Use S3Guard: S3Guard is a feature of Hadoop that provides a consistent view of S3 data even when multiple writers are writing to the same bucket. You can enable S3Guard by setting the fs.s3a.metadatastore.impl configuration parameter to org.apache.hadoop.fs.s3a.s3guard.NullMetadataStore
Use instance storage: If your Databricks cluster has instance storage, you can use it to write data to local disk before copying it to S3. This can improve performance by reducing network traffic. You can set the spark.databricks.delta.logStore. configuration parameter to local
Parallelize the write: Partitioning the DataFrame by more than one column can help parallelize the write and improve performance. However, the number of partitions should not exceed the number of available cores in your cluster. You can set the number of partitions using the repartition or coalesce methods.
Optimize your data: If your data has a lot of small files, you can use the spark.sql.files.maxRecordsPerFile configuration parameter to control the size of the output files.
Optimize your storage: You can optimize the storage format of your data to improve write performance. For example, using a columnar storage format like Parquet can reduce the amount of data that needs to be written to S3.

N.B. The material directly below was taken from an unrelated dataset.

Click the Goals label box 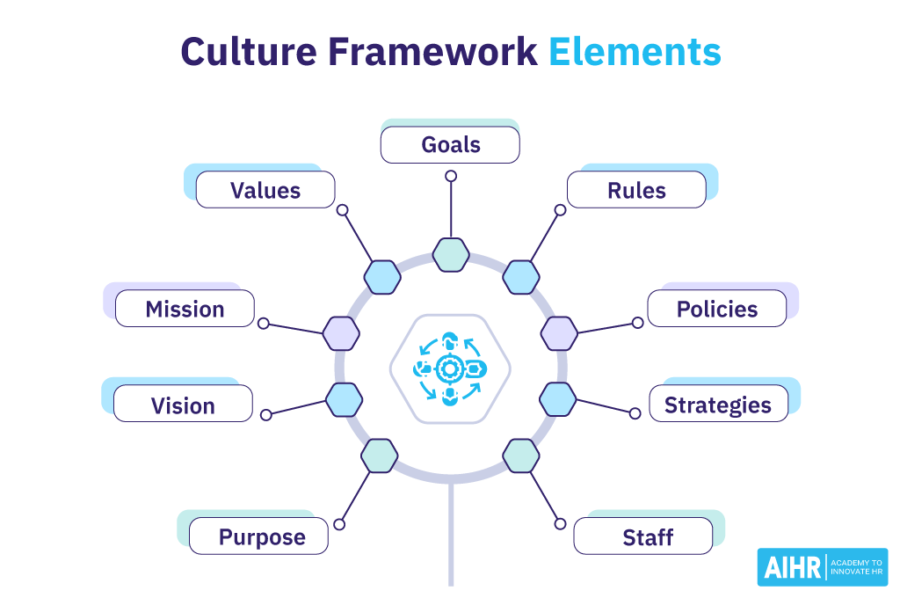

Regarding the specific configuration parameters you mentioned:

spark.hadoop.fs.s3a.bucket.all.committer.magic.enabled: This parameter is used to enable the magic committer for all S3 buckets. The magic committer can improve write performance by reducing the number of S3 requests made during a write operation. However, this feature is only available for certain file systems and may not be compatible with Delta Lake.
spark.hadoop.fs.s3a.impl.disable.cache: This parameter is used to disable the S3A client cache. Disabling the cache can improve write performance by reducing the amount of memory used by the S3A client. However, this can also increase the number of requests made to S3.

Overall, it's recommended to experiment with different configuration parameters and settings to find the best combination for your specific use case.